### PAGE
= = = =

2.4 Notice of Shareholders’ meetings. All notices of meetings of shareholders shall be sent or otherwise given in accordance with Section 2.5 of these Bylaws not less than ten (10) (or, if sent by third-class mail pursuant to Section 2.5 of these Bylaws, not less than thirty (30)) nor more than sixty (60) days before the date of the meeting to each shareholder entitled to vote thereat. Such notice shall state the place, date, and hour of the meeting and (i) in the case of a special meeting, the general nature of the business to be transacted, and no business other than that specified in the notice may be transacted, or (ii) in the case of the annual meeting, those matters which the Board of Directors, at the time of the mailing of the notice, intends to present for action by the shareholders, but, subject to the provisions of the next paragraph of this Section 2.4 and Section 2.14, as applicable, any proper matter may be presented at the meeting for such action. The notice of any meeting at which directors are to be elected shall include the names of nominees intended at the time of the notice to be presented by the Board for election.

If action is proposed to be taken at any meeting for approval of (i) a contract or transaction in which a director has a direct or indirect financial interest, pursuant to Section 310 of the California Corporations Code (the “Code”), (ii) an amendment of the Articles of Incorporation, pursuant to Section 902 of the Code, (iii) a reorganization of the Corporation, pursuant to Section 1201 of the Code, (iv) a voluntary dissolution of the Corporation, pursuant to Section 1900 of the Code, or (v) a distribution in dissolution other than in accordance with the rights of any outstanding preferred shares, pursuant to Section 2007 of the Code, then the notice shall also state the general nature of that proposal.

= = = =

### ENTRIES SHOWN
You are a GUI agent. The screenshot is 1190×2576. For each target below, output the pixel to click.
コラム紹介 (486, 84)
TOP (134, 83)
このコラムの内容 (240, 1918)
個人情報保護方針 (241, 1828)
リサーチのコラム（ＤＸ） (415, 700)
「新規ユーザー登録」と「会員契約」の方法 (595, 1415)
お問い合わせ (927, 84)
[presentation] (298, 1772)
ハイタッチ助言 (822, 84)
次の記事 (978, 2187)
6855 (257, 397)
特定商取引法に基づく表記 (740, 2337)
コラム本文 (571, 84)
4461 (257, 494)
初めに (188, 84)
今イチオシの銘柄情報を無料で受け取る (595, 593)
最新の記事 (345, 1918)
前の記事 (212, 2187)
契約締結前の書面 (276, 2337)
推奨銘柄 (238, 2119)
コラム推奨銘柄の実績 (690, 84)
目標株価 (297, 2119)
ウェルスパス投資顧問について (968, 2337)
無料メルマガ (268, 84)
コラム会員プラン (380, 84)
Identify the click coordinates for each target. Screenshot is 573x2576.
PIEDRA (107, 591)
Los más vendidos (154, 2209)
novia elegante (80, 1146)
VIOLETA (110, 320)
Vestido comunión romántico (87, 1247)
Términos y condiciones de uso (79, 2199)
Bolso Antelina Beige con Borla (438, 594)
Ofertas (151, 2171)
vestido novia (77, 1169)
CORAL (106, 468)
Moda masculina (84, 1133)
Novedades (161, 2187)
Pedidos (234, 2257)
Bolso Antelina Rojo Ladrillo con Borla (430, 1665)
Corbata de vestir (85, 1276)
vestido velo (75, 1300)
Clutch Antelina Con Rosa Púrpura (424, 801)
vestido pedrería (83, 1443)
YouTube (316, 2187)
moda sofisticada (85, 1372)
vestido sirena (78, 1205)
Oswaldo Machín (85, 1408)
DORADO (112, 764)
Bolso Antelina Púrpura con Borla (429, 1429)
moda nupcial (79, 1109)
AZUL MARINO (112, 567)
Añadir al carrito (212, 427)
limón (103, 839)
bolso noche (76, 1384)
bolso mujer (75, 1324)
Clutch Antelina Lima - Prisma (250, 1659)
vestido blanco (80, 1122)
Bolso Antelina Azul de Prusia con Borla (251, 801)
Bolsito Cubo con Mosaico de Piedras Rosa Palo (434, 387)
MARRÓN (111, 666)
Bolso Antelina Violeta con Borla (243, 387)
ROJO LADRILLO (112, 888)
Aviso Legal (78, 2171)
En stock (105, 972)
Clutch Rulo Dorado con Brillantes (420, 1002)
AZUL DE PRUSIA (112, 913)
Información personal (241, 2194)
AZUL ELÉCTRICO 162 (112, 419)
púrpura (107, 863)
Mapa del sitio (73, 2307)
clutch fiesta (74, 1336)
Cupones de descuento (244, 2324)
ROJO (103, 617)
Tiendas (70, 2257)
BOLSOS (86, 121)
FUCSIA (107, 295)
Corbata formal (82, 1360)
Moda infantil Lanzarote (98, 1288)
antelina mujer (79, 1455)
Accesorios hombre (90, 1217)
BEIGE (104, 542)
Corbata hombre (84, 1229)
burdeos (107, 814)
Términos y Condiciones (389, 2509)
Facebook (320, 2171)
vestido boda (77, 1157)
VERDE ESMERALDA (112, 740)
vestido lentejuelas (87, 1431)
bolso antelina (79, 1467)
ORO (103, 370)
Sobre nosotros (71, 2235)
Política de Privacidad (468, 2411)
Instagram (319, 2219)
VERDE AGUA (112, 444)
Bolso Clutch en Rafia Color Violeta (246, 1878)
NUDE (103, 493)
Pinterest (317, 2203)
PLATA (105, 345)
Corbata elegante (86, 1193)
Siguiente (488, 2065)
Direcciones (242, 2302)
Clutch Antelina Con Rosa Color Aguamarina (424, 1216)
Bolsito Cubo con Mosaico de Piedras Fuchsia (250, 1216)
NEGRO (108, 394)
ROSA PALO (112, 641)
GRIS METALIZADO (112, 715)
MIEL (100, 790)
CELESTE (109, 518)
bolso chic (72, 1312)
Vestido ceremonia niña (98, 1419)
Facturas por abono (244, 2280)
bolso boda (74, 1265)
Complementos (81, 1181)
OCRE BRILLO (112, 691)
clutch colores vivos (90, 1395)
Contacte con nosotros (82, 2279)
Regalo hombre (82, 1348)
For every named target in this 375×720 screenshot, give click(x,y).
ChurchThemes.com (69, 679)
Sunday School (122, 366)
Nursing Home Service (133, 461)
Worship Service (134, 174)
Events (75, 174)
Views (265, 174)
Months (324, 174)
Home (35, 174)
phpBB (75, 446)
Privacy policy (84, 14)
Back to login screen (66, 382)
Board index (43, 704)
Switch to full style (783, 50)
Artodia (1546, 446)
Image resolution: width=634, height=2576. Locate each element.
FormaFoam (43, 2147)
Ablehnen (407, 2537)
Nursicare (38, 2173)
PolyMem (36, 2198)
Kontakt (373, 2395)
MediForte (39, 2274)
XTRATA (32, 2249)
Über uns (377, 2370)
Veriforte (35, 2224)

= = = =

### PROBLEMS TO WORK ON
(A) Rewrite the paragraph of the bylaws excerpt that begins "If action is proposed to be taken" as a list, keeping its main facts.
(B) Under the bylaws excerpt, what is the minimum number of days before a meeting that notice must be given when it is sent by third-class mail?
(C) Print the part of the bylaws excerpt between "If action is" and "of that proposal.", inclusive.

### SOLUTION SET
(A)
If a meeting is to act on approval of any of the following, the notice must also state the general nature of the proposal:
- a contract or transaction in which a director has a direct or indirect financial interest (Section 310 of the California Corporations Code, the "Code")
- an amendment of the Articles of Incorporation (Section 902 of the Code)
- a reorganization of the Corporation (Section 1201 of the Code)
- a voluntary dissolution of the Corporation (Section 1900 of the Code)
- a distribution in dissolution other than in accordance with the rights of any outstanding preferred shares (Section 2007 of the Code)

(B) Not less than thirty (30) days before the meeting.

(C)
If action is proposed to be taken at any meeting for approval of (i) a contract or transaction in which a director has a direct or indirect financial interest, pursuant to Section 310 of the California Corporations Code (the “Code”), (ii) an amendment of the Articles of Incorporation, pursuant to Section 902 of the Code, (iii) a reorganization of the Corporation, pursuant to Section 1201 of the Code, (iv) a voluntary dissolution of the Corporation, pursuant to Section 1900 of the Code, or (v) a distribution in dissolution other than in accordance with the rights of any outstanding preferred shares, pursuant to Section 2007 of the Code, then the notice shall also state the general nature of that proposal.